An example is Action #2.3C, and 2.3D:
“Develop and implement mechanisms that bridge Western science and Indigenous Knowledge in the co-production of knowledge, enhance ecosystem awareness, minimize negative impacts, and strengthen resource management.”
“Assess State response options for threatened ecosystems, including reviewing harvest planning or identifying innovative solutions.”
It’s enough to make your eyes bleed.
It’s not until the last few pages that the report finally gets down to specifics that will require vast resources, taxes, and input from Alaskans. There’s extensive talk about environmental curriculum in the schools, which is a testy subject, since not everyone agrees on the science. But there are other suggestions, too, that will be the subject of robust debate:
“Build a commuter rail system in Southcentral to service the Mat-Su, Anchorage, and Girdwood.”
“Those Alaskans who work along the railroad tracks at JBER, downtown Anchorage, Anchorage International Airport and the Dimond Center already provide more than enough people to give a pilot program a start,” the report posits.
“The State should create and support an active statewide Natural Resource and Environmental Literacy Leadership Council, comprising professionals from school districts, natural resource agencies and industries, tribal organizations and Native corporations, educational nonprofit organizations, and outdoor recreation organizations.”

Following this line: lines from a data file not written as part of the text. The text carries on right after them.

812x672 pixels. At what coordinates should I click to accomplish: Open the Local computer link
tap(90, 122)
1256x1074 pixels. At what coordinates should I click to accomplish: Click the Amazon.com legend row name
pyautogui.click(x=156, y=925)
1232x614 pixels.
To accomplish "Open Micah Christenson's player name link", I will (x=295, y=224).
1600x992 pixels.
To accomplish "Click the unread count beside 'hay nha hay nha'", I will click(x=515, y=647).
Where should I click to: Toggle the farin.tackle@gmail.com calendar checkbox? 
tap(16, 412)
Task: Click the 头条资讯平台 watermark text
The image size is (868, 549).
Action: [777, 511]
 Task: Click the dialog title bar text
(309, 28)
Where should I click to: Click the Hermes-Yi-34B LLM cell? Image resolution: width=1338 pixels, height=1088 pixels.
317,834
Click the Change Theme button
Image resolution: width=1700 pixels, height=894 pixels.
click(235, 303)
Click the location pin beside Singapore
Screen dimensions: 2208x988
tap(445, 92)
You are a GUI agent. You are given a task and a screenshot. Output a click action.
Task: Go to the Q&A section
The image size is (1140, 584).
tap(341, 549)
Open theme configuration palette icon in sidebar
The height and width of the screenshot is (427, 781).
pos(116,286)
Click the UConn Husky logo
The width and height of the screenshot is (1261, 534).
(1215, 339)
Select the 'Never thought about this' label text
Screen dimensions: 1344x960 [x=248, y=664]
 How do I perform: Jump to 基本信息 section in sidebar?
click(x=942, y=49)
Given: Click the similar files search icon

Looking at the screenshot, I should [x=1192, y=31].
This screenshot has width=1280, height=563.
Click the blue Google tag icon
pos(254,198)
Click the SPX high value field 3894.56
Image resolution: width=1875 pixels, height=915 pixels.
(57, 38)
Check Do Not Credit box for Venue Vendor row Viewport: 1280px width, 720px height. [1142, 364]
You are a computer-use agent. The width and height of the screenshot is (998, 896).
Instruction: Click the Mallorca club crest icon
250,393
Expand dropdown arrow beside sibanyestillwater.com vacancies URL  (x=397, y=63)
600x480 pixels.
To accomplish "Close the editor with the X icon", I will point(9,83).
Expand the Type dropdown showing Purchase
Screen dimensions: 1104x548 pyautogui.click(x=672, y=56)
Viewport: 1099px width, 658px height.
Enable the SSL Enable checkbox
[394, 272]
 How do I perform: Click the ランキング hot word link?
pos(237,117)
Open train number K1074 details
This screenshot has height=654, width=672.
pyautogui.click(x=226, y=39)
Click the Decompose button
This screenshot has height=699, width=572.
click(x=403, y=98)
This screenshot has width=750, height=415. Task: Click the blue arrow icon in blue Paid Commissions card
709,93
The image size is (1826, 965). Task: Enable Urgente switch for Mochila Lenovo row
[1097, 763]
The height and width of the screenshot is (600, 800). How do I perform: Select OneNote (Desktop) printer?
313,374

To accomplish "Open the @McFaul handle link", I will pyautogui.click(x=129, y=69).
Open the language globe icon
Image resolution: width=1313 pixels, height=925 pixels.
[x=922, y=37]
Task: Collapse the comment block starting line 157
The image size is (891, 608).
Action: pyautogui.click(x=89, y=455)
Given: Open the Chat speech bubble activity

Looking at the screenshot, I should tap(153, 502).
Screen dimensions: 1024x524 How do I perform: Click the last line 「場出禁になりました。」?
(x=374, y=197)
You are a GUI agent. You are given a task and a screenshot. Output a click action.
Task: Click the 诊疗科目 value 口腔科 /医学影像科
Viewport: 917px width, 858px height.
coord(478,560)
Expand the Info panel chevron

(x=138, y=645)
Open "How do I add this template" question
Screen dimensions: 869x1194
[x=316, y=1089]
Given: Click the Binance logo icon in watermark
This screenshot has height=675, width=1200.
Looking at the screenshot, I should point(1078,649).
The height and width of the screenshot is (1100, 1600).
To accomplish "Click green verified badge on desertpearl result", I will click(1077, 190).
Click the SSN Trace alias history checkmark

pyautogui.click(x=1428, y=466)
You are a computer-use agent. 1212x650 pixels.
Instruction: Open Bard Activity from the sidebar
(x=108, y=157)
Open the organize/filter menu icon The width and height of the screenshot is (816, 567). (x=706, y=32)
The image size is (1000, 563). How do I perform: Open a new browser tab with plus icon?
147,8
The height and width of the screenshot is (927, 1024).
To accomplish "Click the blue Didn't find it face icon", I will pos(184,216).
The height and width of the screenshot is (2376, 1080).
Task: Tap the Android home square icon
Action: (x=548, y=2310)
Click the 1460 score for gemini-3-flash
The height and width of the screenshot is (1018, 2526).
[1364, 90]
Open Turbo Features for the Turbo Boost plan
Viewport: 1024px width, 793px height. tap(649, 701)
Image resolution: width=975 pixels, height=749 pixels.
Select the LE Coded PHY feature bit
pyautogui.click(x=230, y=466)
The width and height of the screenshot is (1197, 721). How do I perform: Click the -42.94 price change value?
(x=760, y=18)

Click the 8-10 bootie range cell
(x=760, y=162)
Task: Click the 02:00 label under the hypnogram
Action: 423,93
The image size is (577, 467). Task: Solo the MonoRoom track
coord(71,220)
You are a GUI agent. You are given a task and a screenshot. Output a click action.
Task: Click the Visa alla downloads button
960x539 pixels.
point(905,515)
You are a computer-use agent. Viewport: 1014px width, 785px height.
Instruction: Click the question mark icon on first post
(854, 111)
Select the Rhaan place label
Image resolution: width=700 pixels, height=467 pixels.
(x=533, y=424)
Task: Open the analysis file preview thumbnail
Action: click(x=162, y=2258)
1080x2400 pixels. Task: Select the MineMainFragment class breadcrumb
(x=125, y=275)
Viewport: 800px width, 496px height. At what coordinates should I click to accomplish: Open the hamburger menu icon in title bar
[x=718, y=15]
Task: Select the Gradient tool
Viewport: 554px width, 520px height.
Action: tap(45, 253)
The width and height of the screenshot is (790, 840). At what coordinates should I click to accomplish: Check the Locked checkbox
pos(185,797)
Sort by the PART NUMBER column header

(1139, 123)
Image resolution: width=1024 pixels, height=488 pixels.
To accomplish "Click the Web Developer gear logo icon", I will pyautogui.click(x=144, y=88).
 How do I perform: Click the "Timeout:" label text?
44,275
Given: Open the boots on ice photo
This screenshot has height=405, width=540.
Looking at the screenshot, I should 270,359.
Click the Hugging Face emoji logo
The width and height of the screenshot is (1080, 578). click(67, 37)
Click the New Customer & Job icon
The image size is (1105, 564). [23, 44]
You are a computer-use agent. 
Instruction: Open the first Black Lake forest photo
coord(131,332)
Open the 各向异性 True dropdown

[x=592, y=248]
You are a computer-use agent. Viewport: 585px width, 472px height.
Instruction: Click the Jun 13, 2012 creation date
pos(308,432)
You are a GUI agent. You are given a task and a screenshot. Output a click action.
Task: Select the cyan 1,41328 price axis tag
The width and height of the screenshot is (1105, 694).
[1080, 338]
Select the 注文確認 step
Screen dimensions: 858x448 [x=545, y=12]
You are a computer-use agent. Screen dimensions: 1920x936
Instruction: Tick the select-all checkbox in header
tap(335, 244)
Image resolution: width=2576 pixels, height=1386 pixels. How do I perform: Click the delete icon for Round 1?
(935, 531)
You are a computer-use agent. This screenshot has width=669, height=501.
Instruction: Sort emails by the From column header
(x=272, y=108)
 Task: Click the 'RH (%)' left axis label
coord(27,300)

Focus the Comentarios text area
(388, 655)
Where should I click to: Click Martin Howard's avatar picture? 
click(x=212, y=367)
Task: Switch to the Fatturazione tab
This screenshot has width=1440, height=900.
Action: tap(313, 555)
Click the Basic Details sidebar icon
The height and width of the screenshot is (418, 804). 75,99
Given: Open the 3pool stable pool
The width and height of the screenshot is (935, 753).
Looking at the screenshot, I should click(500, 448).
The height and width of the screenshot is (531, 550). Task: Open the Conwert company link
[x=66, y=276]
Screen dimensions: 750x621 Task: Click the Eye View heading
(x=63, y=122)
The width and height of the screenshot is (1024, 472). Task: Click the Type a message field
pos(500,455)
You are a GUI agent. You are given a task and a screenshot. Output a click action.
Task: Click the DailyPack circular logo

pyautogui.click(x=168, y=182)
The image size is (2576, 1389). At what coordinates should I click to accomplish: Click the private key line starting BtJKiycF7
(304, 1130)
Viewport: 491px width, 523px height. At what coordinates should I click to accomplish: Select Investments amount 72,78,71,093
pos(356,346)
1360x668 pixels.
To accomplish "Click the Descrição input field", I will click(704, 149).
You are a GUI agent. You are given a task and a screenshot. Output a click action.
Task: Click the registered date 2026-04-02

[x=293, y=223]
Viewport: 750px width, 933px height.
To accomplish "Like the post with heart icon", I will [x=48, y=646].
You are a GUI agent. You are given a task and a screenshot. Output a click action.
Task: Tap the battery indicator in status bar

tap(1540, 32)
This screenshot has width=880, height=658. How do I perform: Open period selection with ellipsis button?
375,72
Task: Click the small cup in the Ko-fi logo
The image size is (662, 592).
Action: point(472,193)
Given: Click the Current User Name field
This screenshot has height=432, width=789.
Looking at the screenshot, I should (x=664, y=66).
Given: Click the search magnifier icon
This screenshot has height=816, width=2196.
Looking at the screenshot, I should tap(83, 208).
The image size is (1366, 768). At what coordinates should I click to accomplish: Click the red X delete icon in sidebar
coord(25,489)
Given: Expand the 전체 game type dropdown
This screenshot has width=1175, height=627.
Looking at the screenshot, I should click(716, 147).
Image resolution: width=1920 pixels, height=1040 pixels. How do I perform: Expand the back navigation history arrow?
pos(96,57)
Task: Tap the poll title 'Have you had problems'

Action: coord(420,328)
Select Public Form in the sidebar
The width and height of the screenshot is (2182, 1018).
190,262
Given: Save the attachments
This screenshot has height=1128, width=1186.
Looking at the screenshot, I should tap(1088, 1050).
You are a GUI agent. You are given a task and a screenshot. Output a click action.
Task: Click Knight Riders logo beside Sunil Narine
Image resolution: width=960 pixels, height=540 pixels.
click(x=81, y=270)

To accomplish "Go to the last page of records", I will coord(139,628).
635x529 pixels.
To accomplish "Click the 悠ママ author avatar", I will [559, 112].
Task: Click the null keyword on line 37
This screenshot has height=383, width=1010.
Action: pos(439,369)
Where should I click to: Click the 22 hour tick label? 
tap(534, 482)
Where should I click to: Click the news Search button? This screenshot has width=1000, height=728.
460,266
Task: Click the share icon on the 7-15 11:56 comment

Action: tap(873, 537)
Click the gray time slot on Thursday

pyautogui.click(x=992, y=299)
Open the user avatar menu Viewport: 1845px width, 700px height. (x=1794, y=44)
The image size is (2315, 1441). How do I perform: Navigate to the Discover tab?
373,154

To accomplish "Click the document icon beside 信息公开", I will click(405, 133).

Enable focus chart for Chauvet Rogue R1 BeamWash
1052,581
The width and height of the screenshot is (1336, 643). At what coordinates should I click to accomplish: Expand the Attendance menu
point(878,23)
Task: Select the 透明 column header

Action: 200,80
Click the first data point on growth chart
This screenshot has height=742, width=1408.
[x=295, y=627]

“The State should create and support school or school district liaisons to facilitate the integration of the plan at the local level; support a paid coordinator who has the resources and flexibility necessary to provide assistance in plan implementation to the diverse stakeholders involved; and initiate a mechanism for periodic review and updating of the 2013 the “Alaska Natural Resource and Environmental Literacy Plan “ to ensure on-going progress.”
“Establish a Green Bank to develop long-term state-led financing of renewable energy and energy efficiency.”
“Develop pathways for carbon revenue generation and a carbon pricing mechanism.”
There it is: The carbon tax, the motherlode of taxes.
“The State should implement a revenue positive carbon tax for Alaska, not a revenue neutral tax like British Columbia’s that provides dividends to compensate citizens for the increased price of carbon- based fuels. The revenues from a carbon tax could be used to fund a state green bank to loan money for energy efficiency and renewable energy (see section 4.2B above) as well as many of the programs recommended here.
“DOR could levy and collect the tax. Constitutionally, those revenues would likely have to then go to the state’s general fund, from which the Alaska State Legislature could appropriate dollars for the Green Bank and other programs.”
Translation: raise taxes on Alaska’s oil and gas industry in order to fund a grab-bag of poorly defined green initiatives.
No state has yet implemented a carbon tax. A measure to implement one in Washington was defeated by voters in 2016.
The public comment period for the Draft Alaska Climate Change Policy is now closed.
MEETINGS SET FOR THIS WEEK
The Climate Action for Alaska Leadership Team meets on Thursday from 8 am to 4:30 pm in Room 307 of the Consortium Library on the University of Alaska Anchorage campus.
On the agenda is the report, which was closely held until about two weeks ago, when it was posted in the public notice section of the State of Alaska’s web site. The meeting is open for public observation. The teleconference number for public listening is 800-698-1231. (There is no access code.)
On Friday, the team also posted its recommended State policy, which can be viewed here.
YOUNG LEADERS’ DIALOGUE
In addition to The Aug. 2 meeting, the Climate Action Leadership Team is hosting a Young Leaders’ Dialogue on Climate Change from 8 am to 4:30 pm on Wednesday, Aug. 1.
Participants will hear from the CALT and invited speakers, engage in small group discussions, and work toward a statement of action that builds from the draft state climate strategy.
Youth participation is by invitation only; however, members of the public are allowed to observe. The meeting will take place in Room 307 of the Consortium Library on the University of Alaska Anchorage campus.